## Supplied records:
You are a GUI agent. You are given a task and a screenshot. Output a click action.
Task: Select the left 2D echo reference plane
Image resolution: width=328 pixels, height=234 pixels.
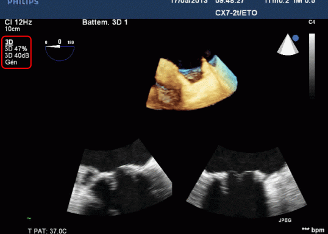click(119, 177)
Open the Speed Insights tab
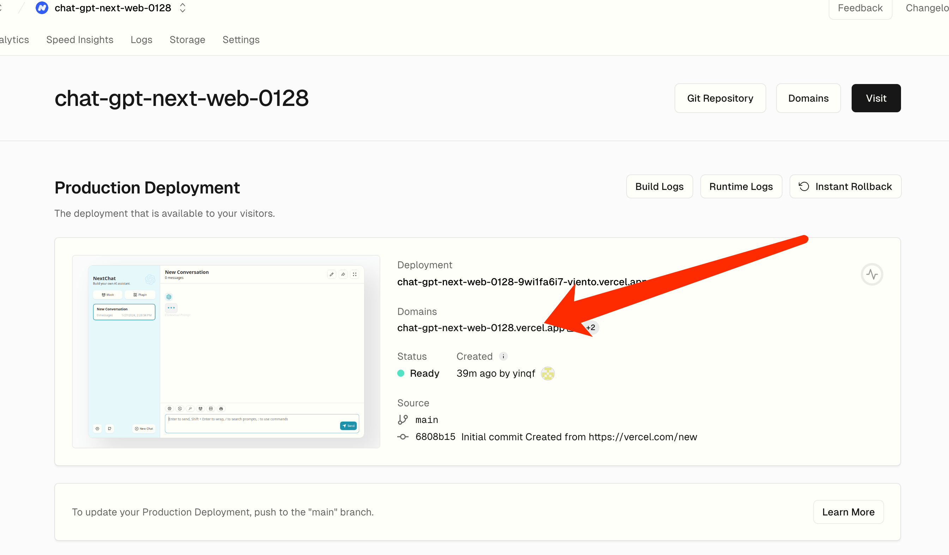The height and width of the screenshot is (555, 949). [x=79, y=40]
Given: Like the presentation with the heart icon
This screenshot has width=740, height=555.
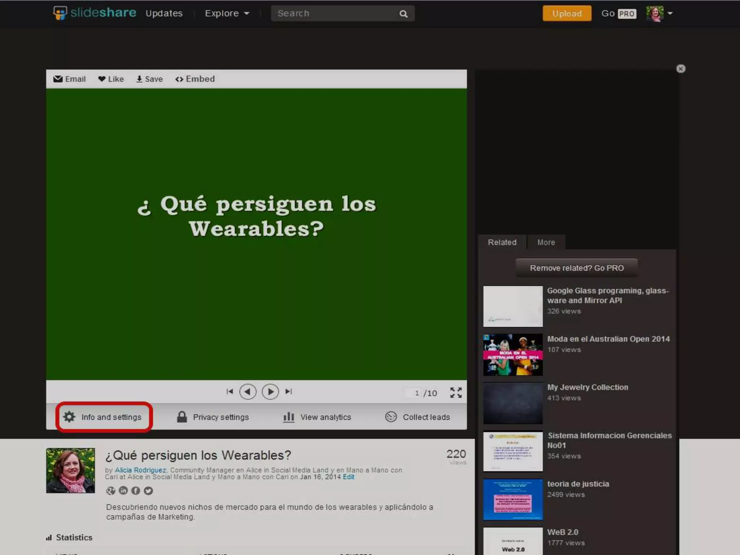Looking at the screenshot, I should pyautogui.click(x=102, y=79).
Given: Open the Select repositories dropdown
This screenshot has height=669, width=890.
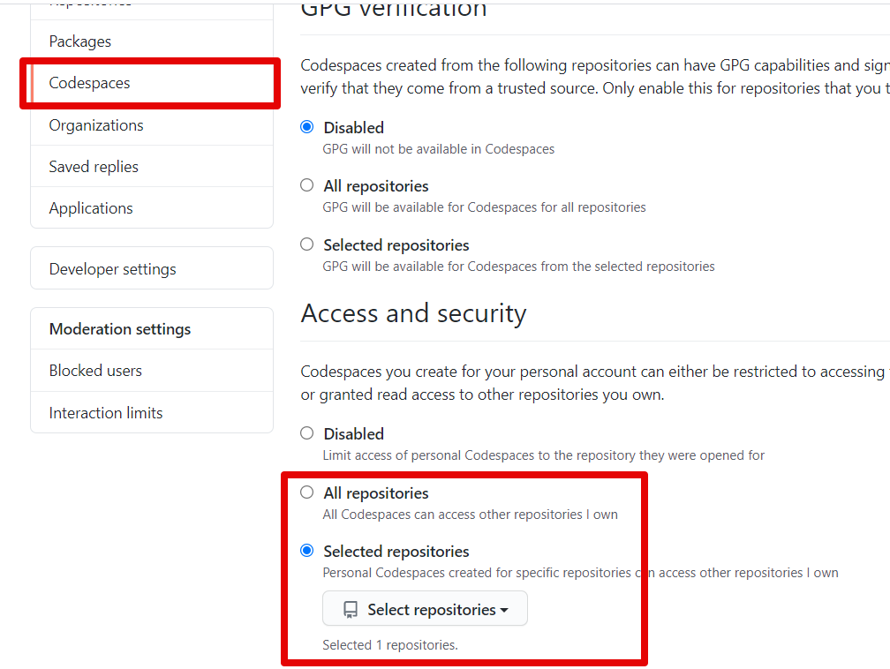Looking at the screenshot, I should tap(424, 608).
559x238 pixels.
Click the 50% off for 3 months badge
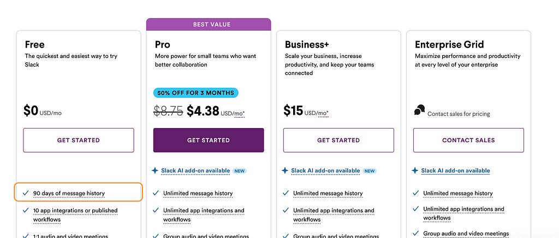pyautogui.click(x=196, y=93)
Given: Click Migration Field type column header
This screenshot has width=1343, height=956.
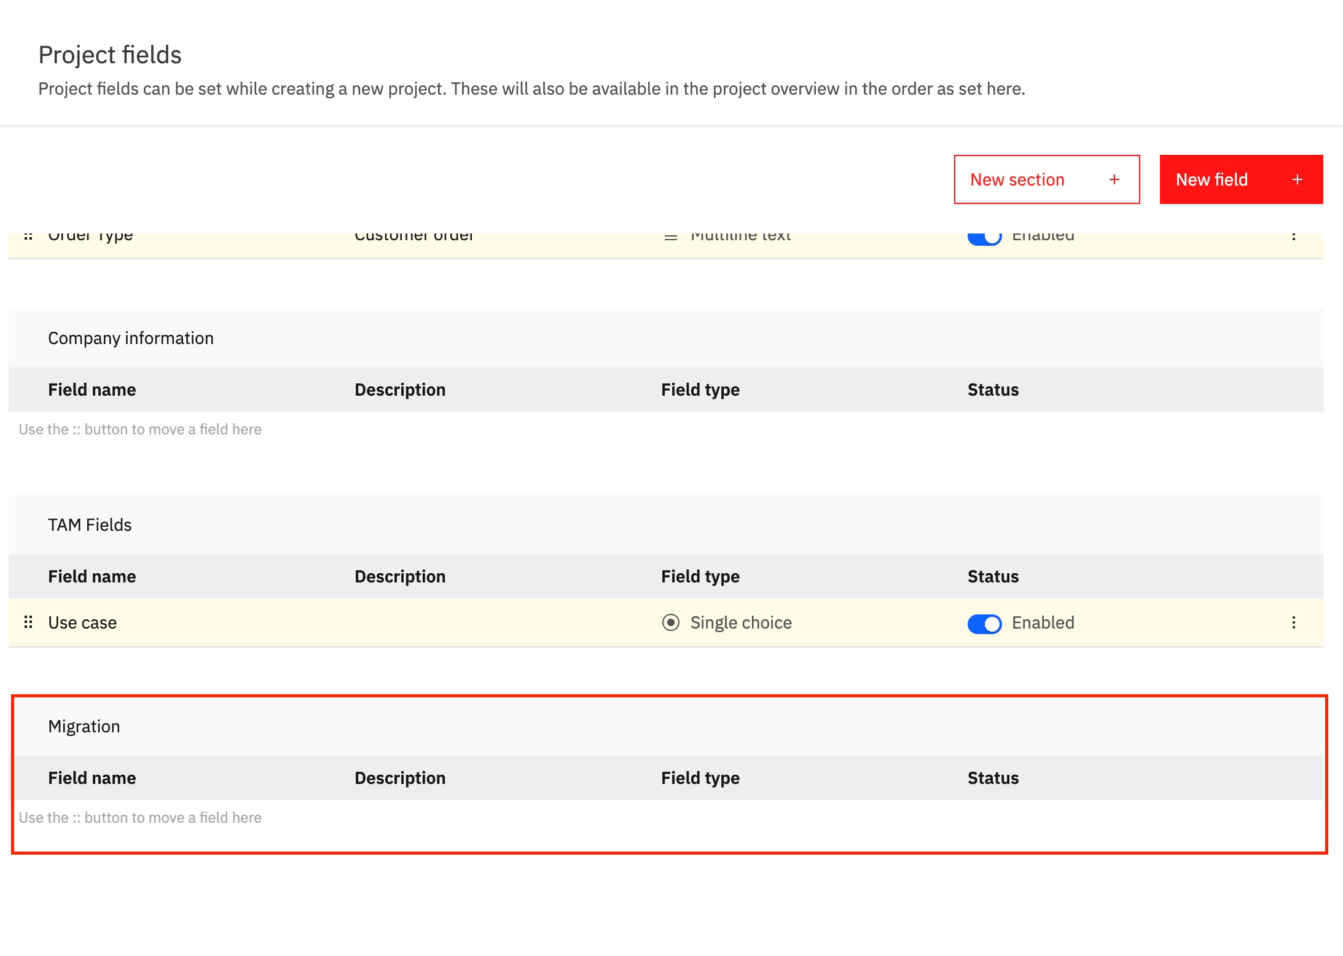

--

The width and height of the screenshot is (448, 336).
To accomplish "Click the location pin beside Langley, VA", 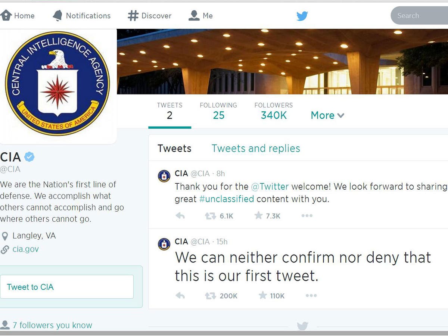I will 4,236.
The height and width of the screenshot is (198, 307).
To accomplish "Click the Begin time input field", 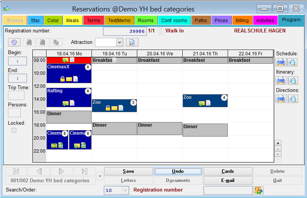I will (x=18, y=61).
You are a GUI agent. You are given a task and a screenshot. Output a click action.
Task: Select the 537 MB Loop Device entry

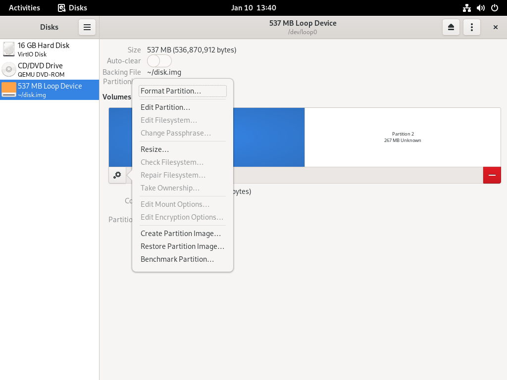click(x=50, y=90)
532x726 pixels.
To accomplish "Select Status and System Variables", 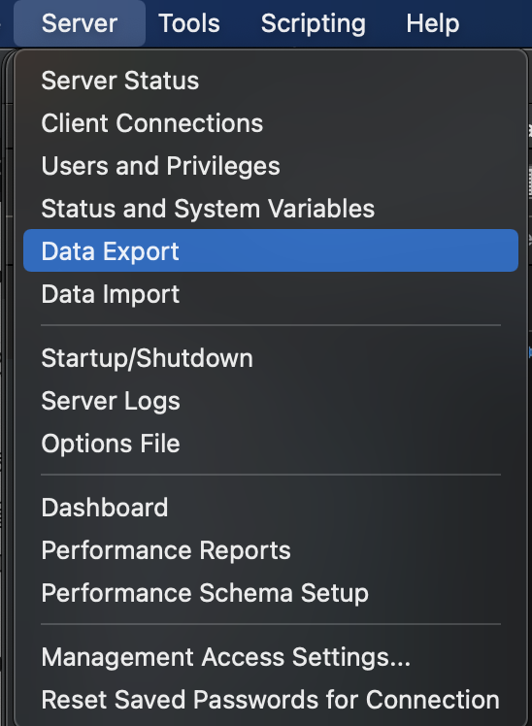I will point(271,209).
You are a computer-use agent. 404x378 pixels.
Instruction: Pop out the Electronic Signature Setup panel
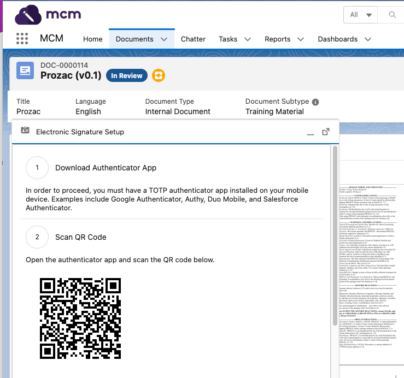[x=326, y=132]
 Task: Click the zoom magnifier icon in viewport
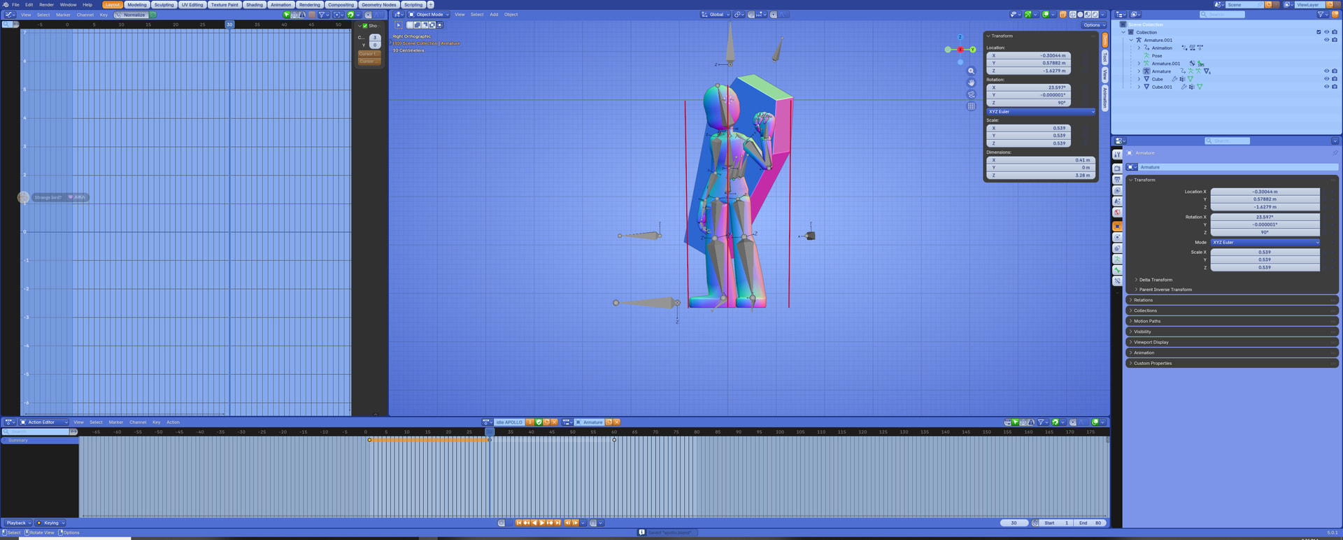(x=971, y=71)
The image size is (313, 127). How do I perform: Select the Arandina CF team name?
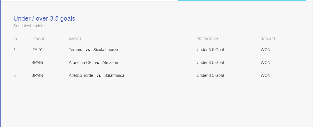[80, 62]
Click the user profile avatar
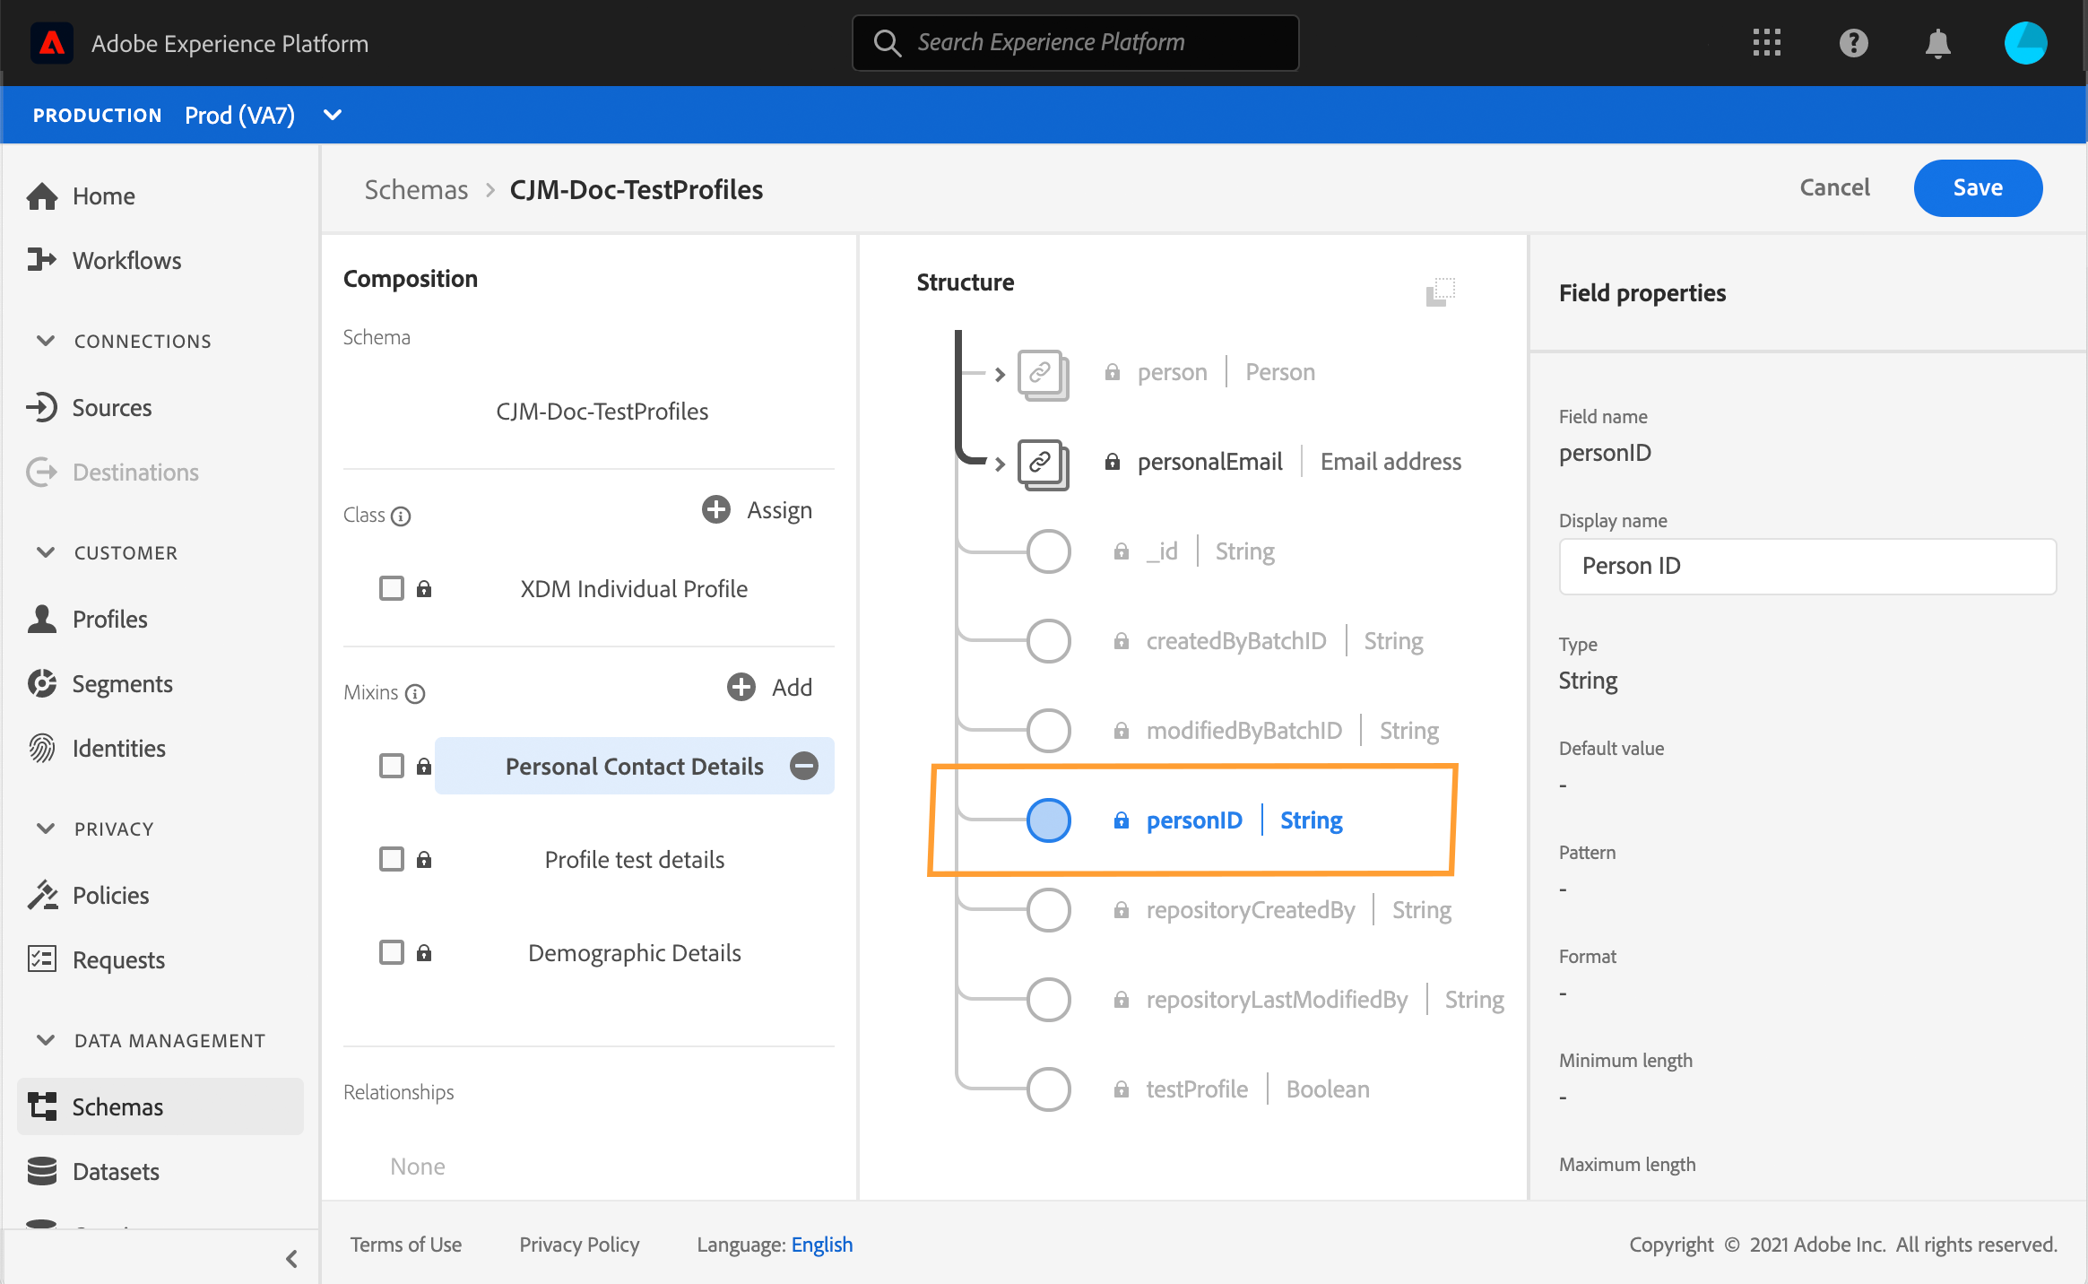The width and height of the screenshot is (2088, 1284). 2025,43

* * *

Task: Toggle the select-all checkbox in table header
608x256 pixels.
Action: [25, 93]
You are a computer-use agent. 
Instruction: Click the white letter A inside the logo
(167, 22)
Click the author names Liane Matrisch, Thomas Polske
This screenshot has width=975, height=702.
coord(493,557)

## What the exercise asks:
Please print everything from the line containing "Task: Toggle the" down to the line containing "coord(493,557)", both included, reproducing each line without any change.

## Written response:
Task: Toggle the select-all checkbox in table header
608x256 pixels.
Action: [25, 93]
You are a computer-use agent. 
Instruction: Click the white letter A inside the logo
(167, 22)
Click the author names Liane Matrisch, Thomas Polske
This screenshot has width=975, height=702.
coord(493,557)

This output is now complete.